While many companies get their own terms and advertising behind their image stabilization methods, all the methods operate in similarly.
Without having terribly technical, an image stabilizer runs on the motion sensor to communicate to a microprocessor in the lens or digital camera body, depending on the location where the IS system is placed. The microprocessor then takes the info and decides whether or not to activate a number of camera stabilizers that serve to counteract the motions that will have normally been accountable for developing a fuzzy picture.
Although the entire process may seem somewhat tricky, this process does work, particularly low-light scenarios in which the lens requires to remain open longer to be able to catch the correct level of light.
You definitely want camera stabilizers which are lightweight; any additional weight means you will be supporting it along with the weight of your camera for the length that you will be shooting. A lighter video camera stabilizer will significantly decrease fatigue while enhancing the high quality of your video footage. An anatomically designed grip to go with the lightweight frame is another additionally; it’ll let you take care of the motion better and longer.

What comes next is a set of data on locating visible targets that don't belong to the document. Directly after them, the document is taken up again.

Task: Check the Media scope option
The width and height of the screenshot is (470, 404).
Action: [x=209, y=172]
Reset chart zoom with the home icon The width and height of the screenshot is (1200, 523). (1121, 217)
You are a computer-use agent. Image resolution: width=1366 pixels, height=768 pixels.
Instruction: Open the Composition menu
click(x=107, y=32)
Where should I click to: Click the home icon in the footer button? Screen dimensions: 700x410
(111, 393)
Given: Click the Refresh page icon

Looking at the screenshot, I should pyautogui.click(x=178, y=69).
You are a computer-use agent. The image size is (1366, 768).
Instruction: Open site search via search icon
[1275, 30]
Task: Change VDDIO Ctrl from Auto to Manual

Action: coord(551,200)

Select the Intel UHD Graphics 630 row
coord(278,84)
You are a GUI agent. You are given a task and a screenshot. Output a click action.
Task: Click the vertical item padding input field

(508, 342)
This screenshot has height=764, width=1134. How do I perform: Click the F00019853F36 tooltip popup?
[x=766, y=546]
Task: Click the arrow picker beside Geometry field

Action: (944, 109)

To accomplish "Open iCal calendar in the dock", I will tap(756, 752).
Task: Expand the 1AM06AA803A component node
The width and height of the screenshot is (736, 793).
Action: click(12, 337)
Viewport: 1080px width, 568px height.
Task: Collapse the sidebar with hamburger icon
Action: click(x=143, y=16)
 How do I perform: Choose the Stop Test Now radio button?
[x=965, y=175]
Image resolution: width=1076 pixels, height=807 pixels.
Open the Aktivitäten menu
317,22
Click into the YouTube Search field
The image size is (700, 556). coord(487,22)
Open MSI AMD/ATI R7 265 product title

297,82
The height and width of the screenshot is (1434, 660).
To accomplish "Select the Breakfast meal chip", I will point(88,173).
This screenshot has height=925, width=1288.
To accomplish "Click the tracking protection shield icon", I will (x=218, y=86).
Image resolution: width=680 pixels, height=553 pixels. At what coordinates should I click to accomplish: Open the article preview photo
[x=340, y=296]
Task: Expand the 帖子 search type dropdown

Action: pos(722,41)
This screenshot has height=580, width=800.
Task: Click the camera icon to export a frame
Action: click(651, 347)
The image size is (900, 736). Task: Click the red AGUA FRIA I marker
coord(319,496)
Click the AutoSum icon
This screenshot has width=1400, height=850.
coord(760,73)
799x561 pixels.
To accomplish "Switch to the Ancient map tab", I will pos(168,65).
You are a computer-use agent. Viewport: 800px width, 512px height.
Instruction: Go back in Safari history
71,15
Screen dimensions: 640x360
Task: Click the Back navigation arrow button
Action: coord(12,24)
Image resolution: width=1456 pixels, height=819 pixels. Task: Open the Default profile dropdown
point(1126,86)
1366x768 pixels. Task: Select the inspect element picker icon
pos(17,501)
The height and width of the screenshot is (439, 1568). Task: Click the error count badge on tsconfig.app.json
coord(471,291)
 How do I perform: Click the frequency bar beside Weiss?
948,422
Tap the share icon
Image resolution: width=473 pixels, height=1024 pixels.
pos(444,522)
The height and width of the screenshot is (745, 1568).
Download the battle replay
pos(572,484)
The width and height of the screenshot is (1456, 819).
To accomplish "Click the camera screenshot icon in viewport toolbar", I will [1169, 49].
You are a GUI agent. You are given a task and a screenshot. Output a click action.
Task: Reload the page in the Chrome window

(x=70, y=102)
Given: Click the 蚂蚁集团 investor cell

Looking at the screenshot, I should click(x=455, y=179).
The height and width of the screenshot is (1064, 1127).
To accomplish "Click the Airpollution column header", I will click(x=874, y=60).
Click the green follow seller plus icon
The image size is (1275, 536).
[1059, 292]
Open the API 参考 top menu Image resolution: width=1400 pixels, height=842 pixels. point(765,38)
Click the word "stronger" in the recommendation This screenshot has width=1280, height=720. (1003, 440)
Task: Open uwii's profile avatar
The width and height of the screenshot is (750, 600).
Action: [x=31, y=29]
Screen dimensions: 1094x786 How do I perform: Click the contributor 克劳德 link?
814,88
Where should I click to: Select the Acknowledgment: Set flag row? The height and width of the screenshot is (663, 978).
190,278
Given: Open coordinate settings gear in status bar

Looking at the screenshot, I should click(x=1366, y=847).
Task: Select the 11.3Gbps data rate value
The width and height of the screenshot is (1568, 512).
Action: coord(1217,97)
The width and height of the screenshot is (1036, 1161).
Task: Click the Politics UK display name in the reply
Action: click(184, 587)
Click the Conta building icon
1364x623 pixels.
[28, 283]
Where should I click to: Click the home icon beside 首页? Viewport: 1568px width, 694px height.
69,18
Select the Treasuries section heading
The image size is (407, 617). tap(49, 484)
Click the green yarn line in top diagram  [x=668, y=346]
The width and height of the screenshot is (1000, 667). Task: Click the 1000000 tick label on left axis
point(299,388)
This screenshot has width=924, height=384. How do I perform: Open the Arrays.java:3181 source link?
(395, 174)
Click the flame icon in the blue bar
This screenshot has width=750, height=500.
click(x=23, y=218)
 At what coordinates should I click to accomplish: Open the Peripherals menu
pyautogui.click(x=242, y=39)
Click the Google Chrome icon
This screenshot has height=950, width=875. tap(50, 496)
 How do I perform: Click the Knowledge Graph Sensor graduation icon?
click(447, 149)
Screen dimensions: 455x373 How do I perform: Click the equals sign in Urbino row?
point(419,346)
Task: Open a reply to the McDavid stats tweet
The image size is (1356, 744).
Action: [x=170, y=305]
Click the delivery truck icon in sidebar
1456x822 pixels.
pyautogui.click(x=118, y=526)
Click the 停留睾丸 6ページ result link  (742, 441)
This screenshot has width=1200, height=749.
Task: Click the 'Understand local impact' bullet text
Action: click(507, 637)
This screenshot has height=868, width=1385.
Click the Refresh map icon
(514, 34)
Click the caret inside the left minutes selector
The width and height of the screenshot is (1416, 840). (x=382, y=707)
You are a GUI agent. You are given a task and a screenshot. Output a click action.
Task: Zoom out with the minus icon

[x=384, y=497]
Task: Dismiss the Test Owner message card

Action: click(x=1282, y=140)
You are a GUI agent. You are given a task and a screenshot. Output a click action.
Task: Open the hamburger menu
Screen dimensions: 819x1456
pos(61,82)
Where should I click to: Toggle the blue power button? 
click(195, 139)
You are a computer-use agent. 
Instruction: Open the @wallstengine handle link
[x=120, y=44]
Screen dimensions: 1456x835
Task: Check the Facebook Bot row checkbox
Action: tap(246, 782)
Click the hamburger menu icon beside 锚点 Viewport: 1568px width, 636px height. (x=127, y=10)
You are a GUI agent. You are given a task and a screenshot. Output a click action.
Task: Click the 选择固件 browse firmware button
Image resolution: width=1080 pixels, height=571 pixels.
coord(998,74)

A video camera stabilizer which is easily flexible to several digital camera designs through a flexible mounting structure and adjustable weight balancing system may also give you more bang for your buck. You can use it for different digital camera types, from lighter or smaller point-and-shoot digital camera to a video camcorder (provided it’s within the weight class for that particular camera stabilizers).
And although many of these camera stabilizers are priced quite affordably, it doesn’t indicate they’re all made precisely the same. So, keep a lookout for materials used; make sure they are light but durable and well-made. They’ll be supporting sensitive and often, pricey equipment after all.